In the present study, researchers investigated a novel neurotrophic factor mesencephalic astrocyte-derived neurotrophic factor (MANF) in the retina

Retinal degenerations are a major cause of vision impairment and blindness. Retinitis pigmentosa (RP), a most common inherited retinal degeneration, affects one in 3500–4000 people. Mutations in more than at least 60 genes (as of February 2018) are identified to be associated to RP. In many RP cases, the causative mutations remain unidentified.

Neuroprotective therapy is a promising therapeutic strategy for retinal degenerative diseases. Researchers have investigated a novel neurotrophic factor mesencephalic astrocyte-derived neurotrophic factor (MANF) in the retina.

MANF is expressed at a high level during postnatal development and the expression declines to a lower level as the retina matures. Müller cells are the major cells expressing MANF. It is also found in the retinal ganglion cells, in the inner nuclear layer (INL) neurons, and in retinal pigment epithelial (RPE) cells.

Intravitreal injection of recombinant human (rh)MANF significantly protected rod and cone photoreceptors in rats carrying the rhodopsin S334ter mutation, and preserved electroretinograms (ERGs) in the rd10 (Pde6brd10/rd10) mice.

These results provide experimental evidence to consider MANF as a neuroprotective agent for photoreceptor degenerative disorders, including RP and age-related macular degeneration. Further studies to understand the function of MANF N-domain could shed light on the extracellular neurotrophic activity of MANF.

Identifying the cell surface receptors of MANF could lead to a better understanding of the molecular mechanism(s) that mediate MANF neurotrophic activity.

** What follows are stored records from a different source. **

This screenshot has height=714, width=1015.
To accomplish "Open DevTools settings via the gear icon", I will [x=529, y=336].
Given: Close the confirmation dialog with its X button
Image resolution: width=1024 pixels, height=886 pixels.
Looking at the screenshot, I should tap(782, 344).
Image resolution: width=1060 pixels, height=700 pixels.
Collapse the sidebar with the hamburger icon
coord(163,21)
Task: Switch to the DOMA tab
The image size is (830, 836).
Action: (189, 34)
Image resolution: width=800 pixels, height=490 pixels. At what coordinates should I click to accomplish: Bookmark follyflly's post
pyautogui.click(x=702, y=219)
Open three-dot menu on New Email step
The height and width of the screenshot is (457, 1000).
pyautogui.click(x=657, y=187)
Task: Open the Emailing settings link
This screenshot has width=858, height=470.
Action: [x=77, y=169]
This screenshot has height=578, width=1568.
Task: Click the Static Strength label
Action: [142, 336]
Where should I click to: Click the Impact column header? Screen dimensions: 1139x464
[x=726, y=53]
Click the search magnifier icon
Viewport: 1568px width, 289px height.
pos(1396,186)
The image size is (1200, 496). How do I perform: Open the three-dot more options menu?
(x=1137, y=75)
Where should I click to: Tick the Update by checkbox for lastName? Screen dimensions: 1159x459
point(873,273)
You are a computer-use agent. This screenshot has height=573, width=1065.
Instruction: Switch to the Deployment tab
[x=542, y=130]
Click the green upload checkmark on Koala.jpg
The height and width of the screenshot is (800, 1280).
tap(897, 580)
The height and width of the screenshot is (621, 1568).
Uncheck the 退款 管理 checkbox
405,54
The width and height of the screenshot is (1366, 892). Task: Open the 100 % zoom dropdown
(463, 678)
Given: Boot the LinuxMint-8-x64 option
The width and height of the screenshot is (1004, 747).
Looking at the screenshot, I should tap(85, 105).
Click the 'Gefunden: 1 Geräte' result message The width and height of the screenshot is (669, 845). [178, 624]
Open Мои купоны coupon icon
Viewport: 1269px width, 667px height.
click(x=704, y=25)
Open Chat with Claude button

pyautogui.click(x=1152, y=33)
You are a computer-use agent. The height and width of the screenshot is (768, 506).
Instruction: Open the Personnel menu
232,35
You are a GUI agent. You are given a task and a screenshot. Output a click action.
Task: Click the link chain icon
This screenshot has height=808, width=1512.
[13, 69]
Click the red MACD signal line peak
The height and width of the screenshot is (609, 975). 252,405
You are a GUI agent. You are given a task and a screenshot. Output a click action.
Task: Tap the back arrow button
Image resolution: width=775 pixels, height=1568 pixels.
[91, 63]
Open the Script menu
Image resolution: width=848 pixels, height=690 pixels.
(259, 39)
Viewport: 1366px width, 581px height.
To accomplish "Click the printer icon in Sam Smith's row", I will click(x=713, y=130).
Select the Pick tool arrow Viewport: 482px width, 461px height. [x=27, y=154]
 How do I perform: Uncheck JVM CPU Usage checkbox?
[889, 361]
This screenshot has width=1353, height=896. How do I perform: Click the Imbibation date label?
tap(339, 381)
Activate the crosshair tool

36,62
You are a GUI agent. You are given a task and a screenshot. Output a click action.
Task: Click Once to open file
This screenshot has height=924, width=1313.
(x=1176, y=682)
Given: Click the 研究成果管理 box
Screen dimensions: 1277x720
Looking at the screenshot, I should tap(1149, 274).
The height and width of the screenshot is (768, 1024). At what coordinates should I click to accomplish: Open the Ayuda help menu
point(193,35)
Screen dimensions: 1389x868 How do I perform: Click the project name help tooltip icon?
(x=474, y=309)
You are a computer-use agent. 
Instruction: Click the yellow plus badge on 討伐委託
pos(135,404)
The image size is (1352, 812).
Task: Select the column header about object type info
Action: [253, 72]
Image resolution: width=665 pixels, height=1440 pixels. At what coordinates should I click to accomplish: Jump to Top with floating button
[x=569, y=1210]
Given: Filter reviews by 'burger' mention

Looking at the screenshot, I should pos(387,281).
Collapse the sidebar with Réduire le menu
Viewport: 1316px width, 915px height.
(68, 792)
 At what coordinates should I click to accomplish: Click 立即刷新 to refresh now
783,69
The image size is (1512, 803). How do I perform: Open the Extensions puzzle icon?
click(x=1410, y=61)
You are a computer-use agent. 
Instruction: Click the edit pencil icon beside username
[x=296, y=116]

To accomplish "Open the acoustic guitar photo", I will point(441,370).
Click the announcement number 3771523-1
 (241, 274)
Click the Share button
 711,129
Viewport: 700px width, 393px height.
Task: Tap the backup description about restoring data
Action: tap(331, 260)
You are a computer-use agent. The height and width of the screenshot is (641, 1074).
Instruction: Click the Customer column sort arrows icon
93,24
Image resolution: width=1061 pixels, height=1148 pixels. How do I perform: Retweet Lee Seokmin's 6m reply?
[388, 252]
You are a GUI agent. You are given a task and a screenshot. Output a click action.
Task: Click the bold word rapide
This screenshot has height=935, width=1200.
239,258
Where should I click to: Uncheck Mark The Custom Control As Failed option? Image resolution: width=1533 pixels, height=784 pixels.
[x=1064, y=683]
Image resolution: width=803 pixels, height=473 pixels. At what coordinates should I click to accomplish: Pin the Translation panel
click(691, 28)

This is a study of high translational value to examine the neuroprotective potential of a novel neurotrophic factor mesencephalic astrocyte-derived neurotrophic factor (MANF) in the retina. MANF is expressed in the retina at the high level during postnatal development and then declines as the retina matures.

Recombinant MANF protects rod and cone photoreceptor cells and preserves electroretinograms (ERGs). These results suggest a role of MANF in the retinal development and provide preclinical evidence for further development of MANF as a neuroprotective agent as a potential treatment for retinal degenerative disorders.